It just feels like if he knew what this other entity that has him in its grasp was, he would feel more comfortable living in the interim between it and a god. As it is, he feels as though he’s wavering on the edge of a decision, but never fully committing to one or the other.

On nights when they stay in seedy inns and taverns, he often finds himself reading well into the evening, in a booth with a strong drink to nurse over the hours after his companions retire before his anxious brain has settled enough to rest. Often he is the last person in the bar, aside from a barkeep who has swept every area but the one he’s occupying, sometimes absorbed by books and sometimes staring at the same sentence over and over with his head in his hands, trying to parse out what his life has become.
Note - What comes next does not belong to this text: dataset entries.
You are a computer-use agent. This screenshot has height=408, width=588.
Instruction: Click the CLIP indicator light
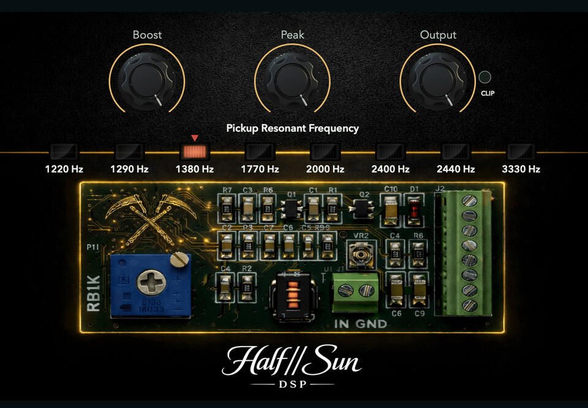(484, 78)
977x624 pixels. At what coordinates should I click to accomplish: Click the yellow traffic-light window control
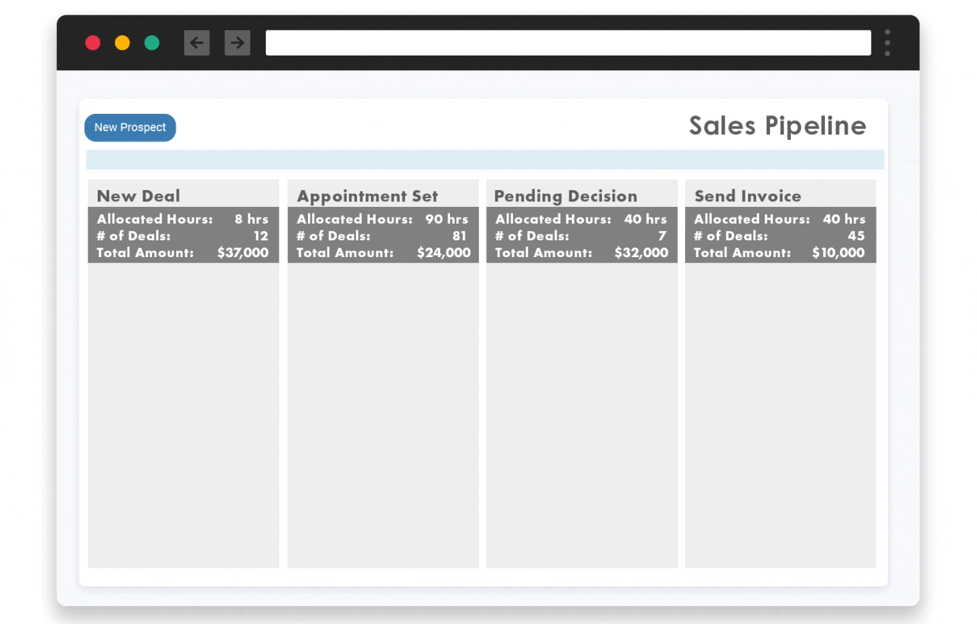(x=122, y=42)
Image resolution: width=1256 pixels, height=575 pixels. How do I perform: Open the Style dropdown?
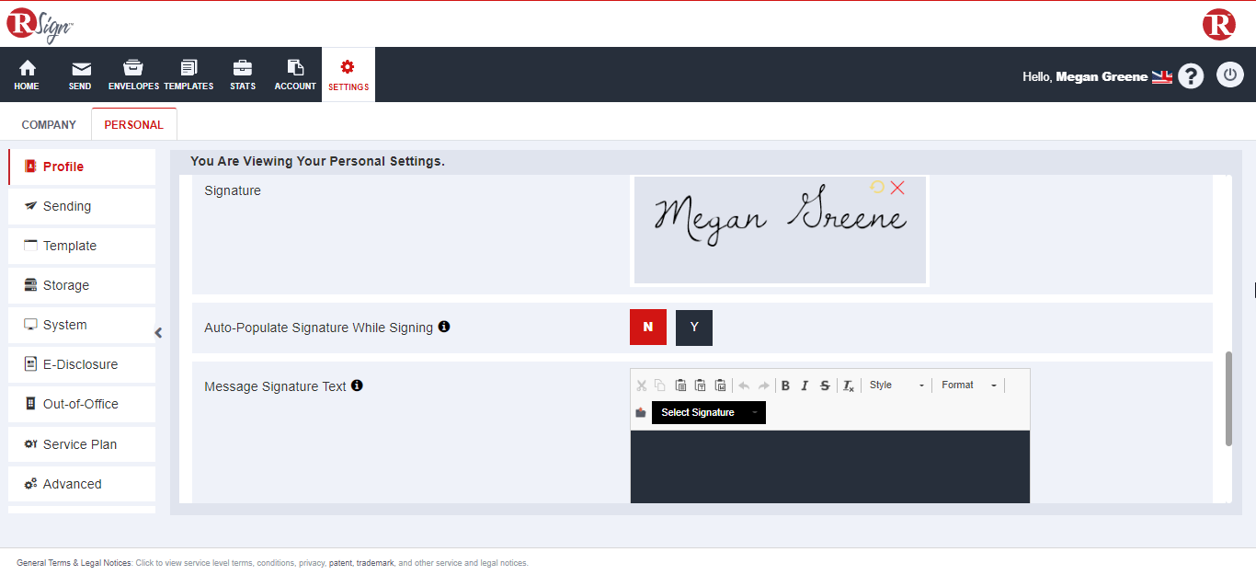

It is hard to plan anything when you’re not sure if you’ll live past tomorrow, and the friends he has chosen tend to be liberal with where they get into trouble.

It is on a night where he is too caught in his thoughts to read that someone sidles into the booth beside him. Caleb sniffs the drink that he has long since abandoned and cringes, but takes a drink from it anyway. “Hello.”

“What are you doing awake?” Essek murmurs, peering toward him between his fingers, pressed over his eyes in a futile attempt to focus. 

“Couldn’t sleep, thinking too much about that spell we were working on,” he shrugs, and takes another drink. It is strong enough that his cheeks, sallow from exhaustion, tinge with pink. “How do you drink this?”

Essek laughs. “You have not tasted Rosohna liquor.”

“You brought us your wine, that time you came for dinner.”

“I brought the wine I thought you all would be able to handle.”

He revels in the flush that comes over Caleb’s face, the way his nose wrinkles and his lips pout just enough to be noticeable. “Well, thank you for protecting us delicate mortals.”

Essek flushes himself. “Did you think to look over that spell again?”

Resting his chin in his palm, Caleb stares absently, taking another sip and cringing yet again. “I don’t think so. I was only wondering… I don’t know what your goals are, now.”

“What do you mean?”

“Well, do you still want to learn about the luxon, if you have other… avenues of magic to pursue?” 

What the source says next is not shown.